According to projections by the Kaiser Family Foundation, the exact figures remain uncertain, but somewhere between eight million to 24 million Americans are at risk of losing their Medicaid coverage. This impending change in eligibility criteria has prompted states to undertake a comprehensive reassessment of their Medicaid programs, potentially leaving millions of vulnerable individuals without the vital healthcare support they depend on.

Erik Swanson, the senior vice president of data and analytics at Kaufman Hall, has cautioned that hospitals are likely to witness an increase in the number of individuals without insurance or those postponing necessary medical care.

In a statement, Swanson highlighted the anticipated consequences of states undertaking Medicaid eligibility redetermination, estimating that hundreds of thousands of people could eventually lose their coverage. 

“The data indicate that we may already be seeing the effects of disenrollment materialize with patients less likely to seek out the care they need and a continued rise in bad debt and charity care,” says Swanson.

Despite a decline in hospital volumes during May, with reductions in inpatient and outpatient visits, the rise in charity care and debt persisted. This observation further strengthens the belief that hospitals are indeed grappling with an increasing number of patients lacking any form of insurance coverage. 

In April, inpatient and outpatient revenues experienced a 4% drop compared to March, emphasizing the financial strain hospitals face in the wake of these circumstances.

Hospitals also struggled with their finances in April, as the median operating margin stood at 0%, a slight improvement from March's -0.3%. 

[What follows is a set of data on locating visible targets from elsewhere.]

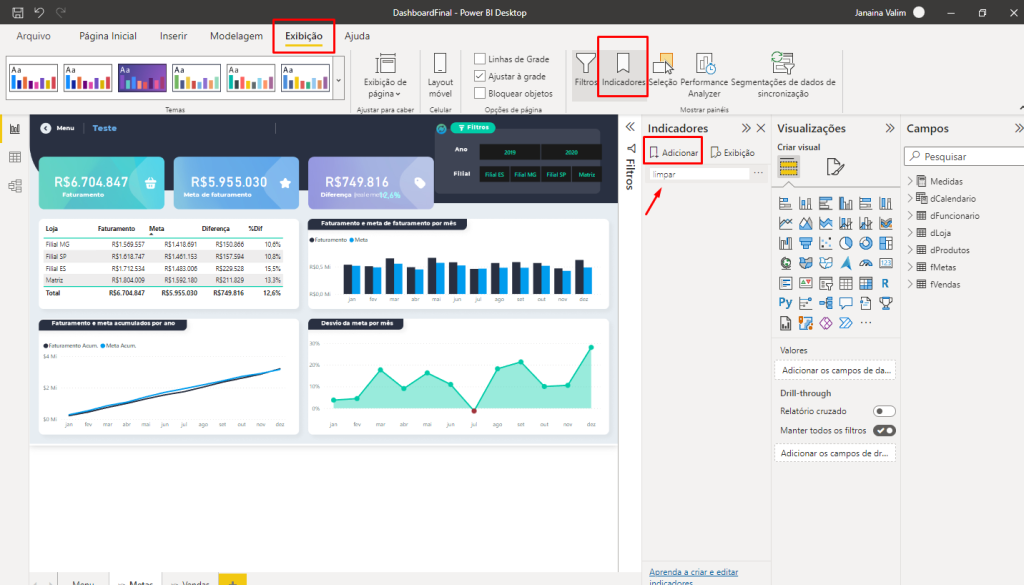Switch to Model view in left sidebar
The image size is (1024, 585).
pyautogui.click(x=15, y=186)
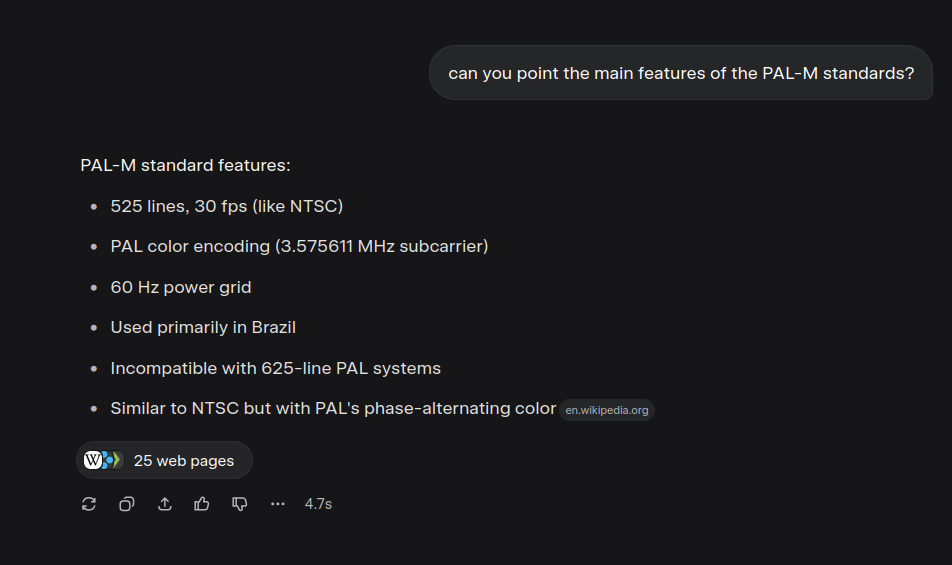Click the blue source favicon
This screenshot has height=565, width=952.
click(x=107, y=460)
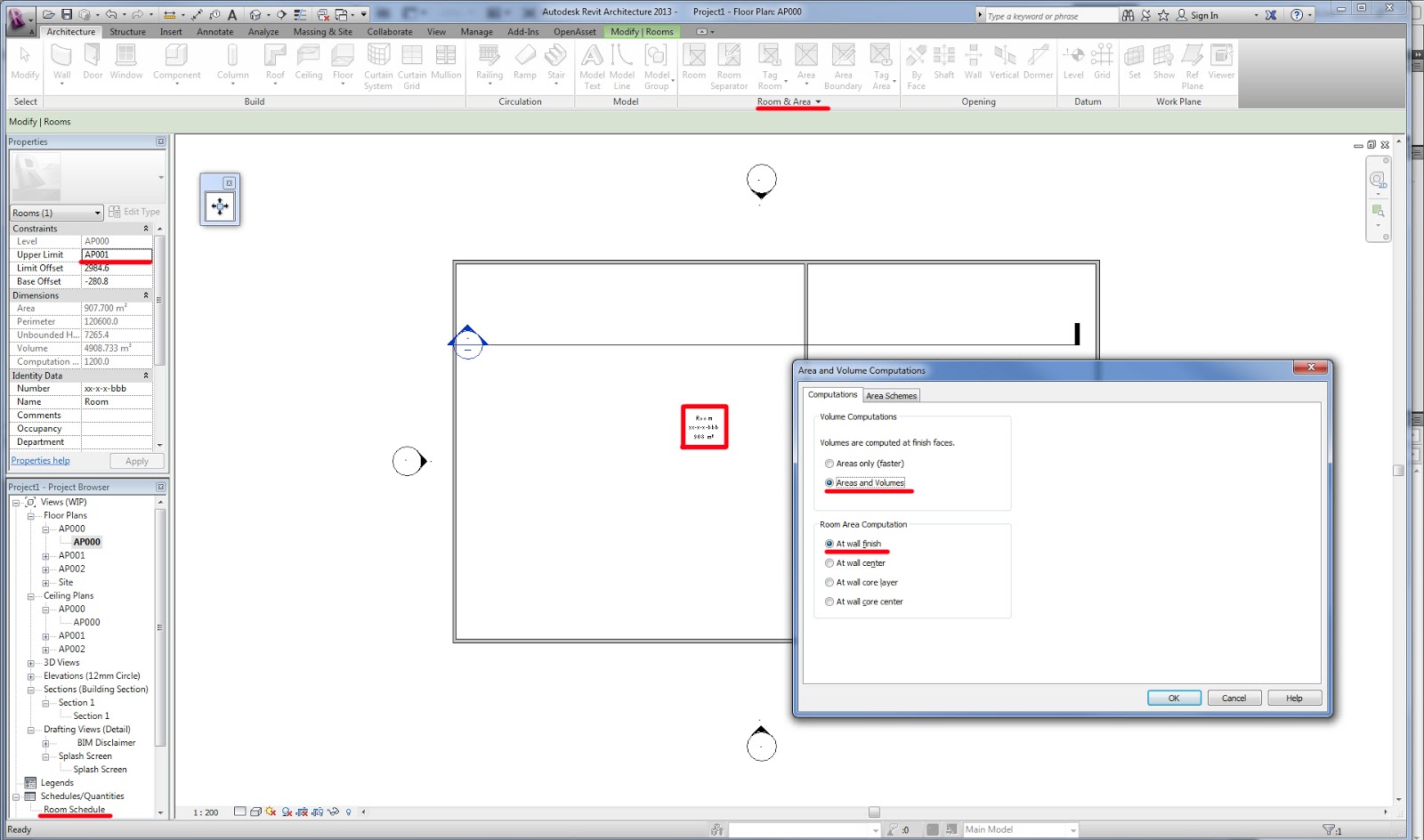Select the Areas and Volumes radio button
The image size is (1424, 840).
click(x=829, y=482)
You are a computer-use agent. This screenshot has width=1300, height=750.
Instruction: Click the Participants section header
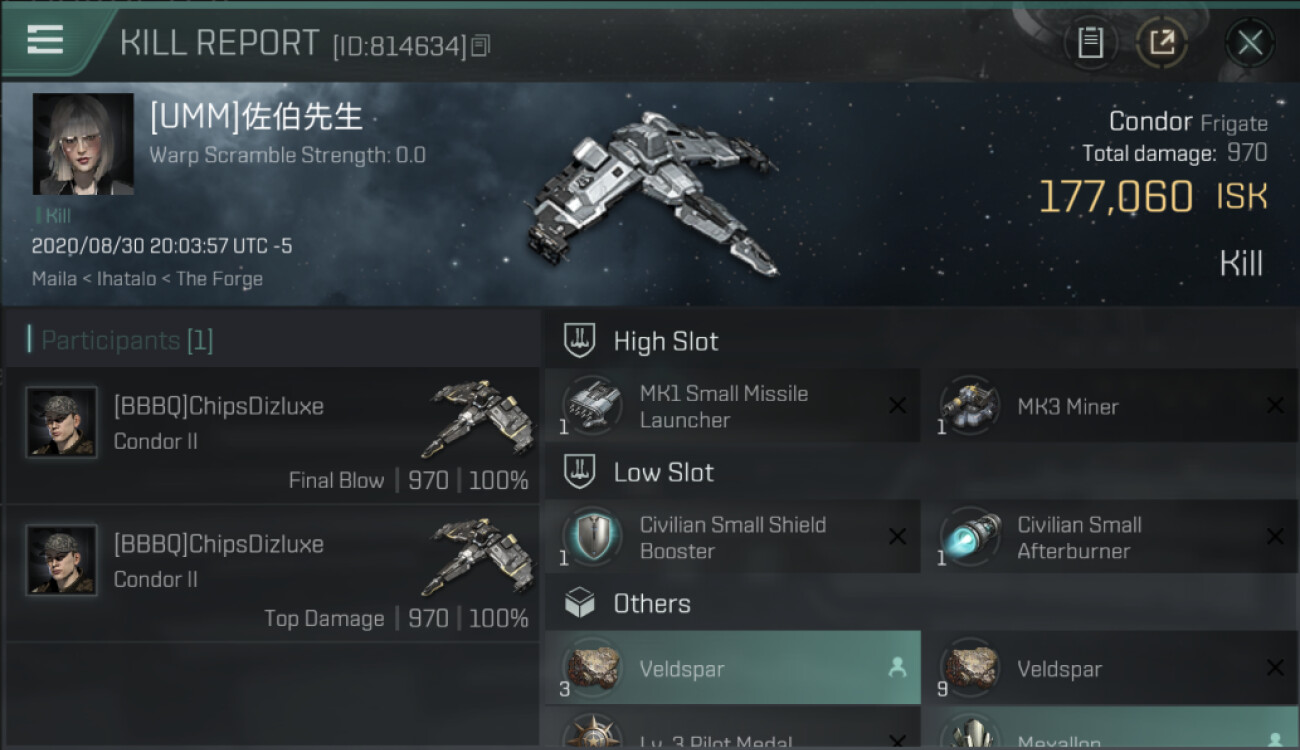click(x=127, y=340)
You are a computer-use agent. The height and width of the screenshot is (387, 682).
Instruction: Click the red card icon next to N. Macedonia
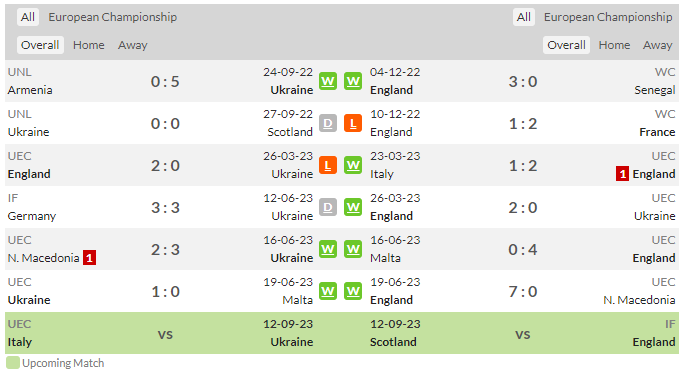pyautogui.click(x=90, y=258)
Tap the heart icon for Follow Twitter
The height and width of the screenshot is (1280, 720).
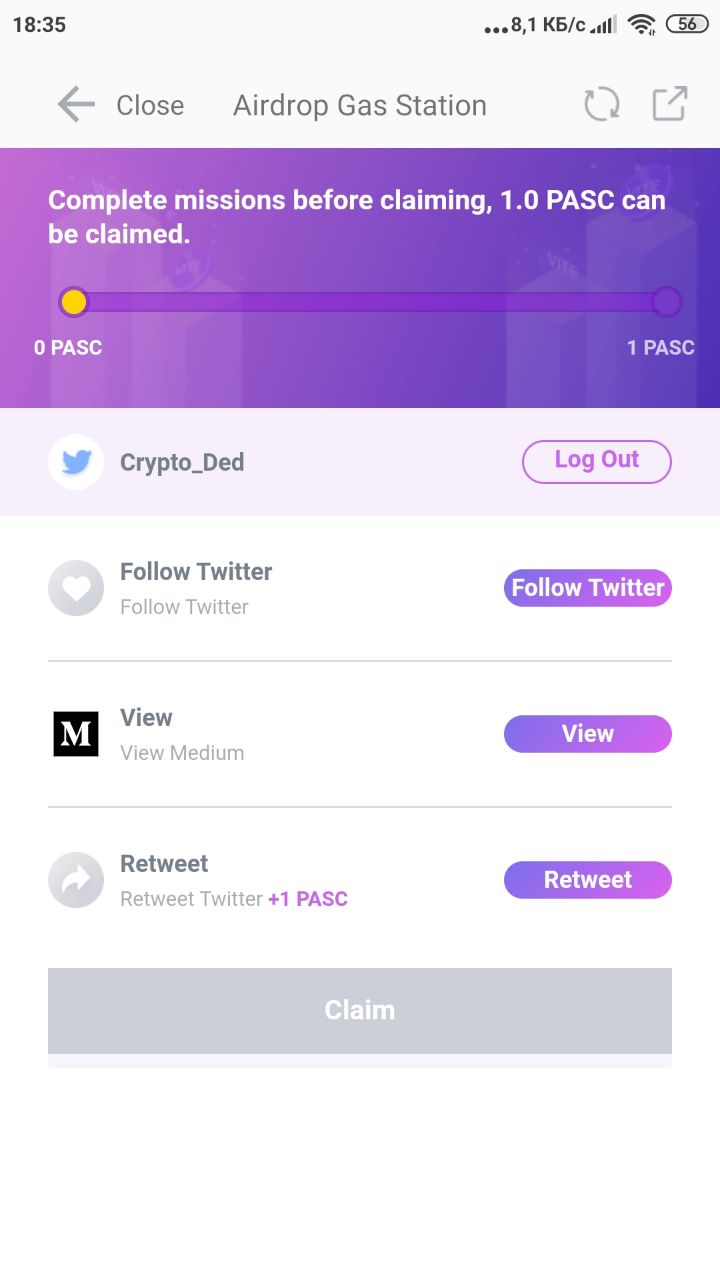(x=76, y=588)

The report highlights that health systems are burdened by escalating labor expenses, with labor expense per adjusted discharge increasing by 3% in April compared to March. Additionally, hospitals observed a decline in surgical procedures, as operating room minutes dropped by 8% in April compared to the previous month. Emergency department visits also experienced a slight decrease of 1% in April, while the average length of patient stays rose by 1% during the same period.

While there was a slight reduction in the costs of supplies in April, total expenses still dipped by 1% from March to April. However, operating revenues suffered a more significant decline, falling by 5% in April compared to March.

According to the projections by Kaufman Hall, hospitals are likely to continue facing tight operating margins in the foreseeable future. As a result, hospital and health system leaders are urged to proactively address this financial reality and take necessary measures to ensure long-term sustainability.

“Hospital and health system leaders must figure out how to navigate the new financial reality and begin to take action,” Swanson said in a statement. “In the face of operating margins that may never fully recover and inflated expenses, developing and executing a strategic path forward to a future that is financially sustainable is crucial.”

The hospital report, which is released monthly, draws data from more than 900 hospitals provided by Syntellis Performance Solutions.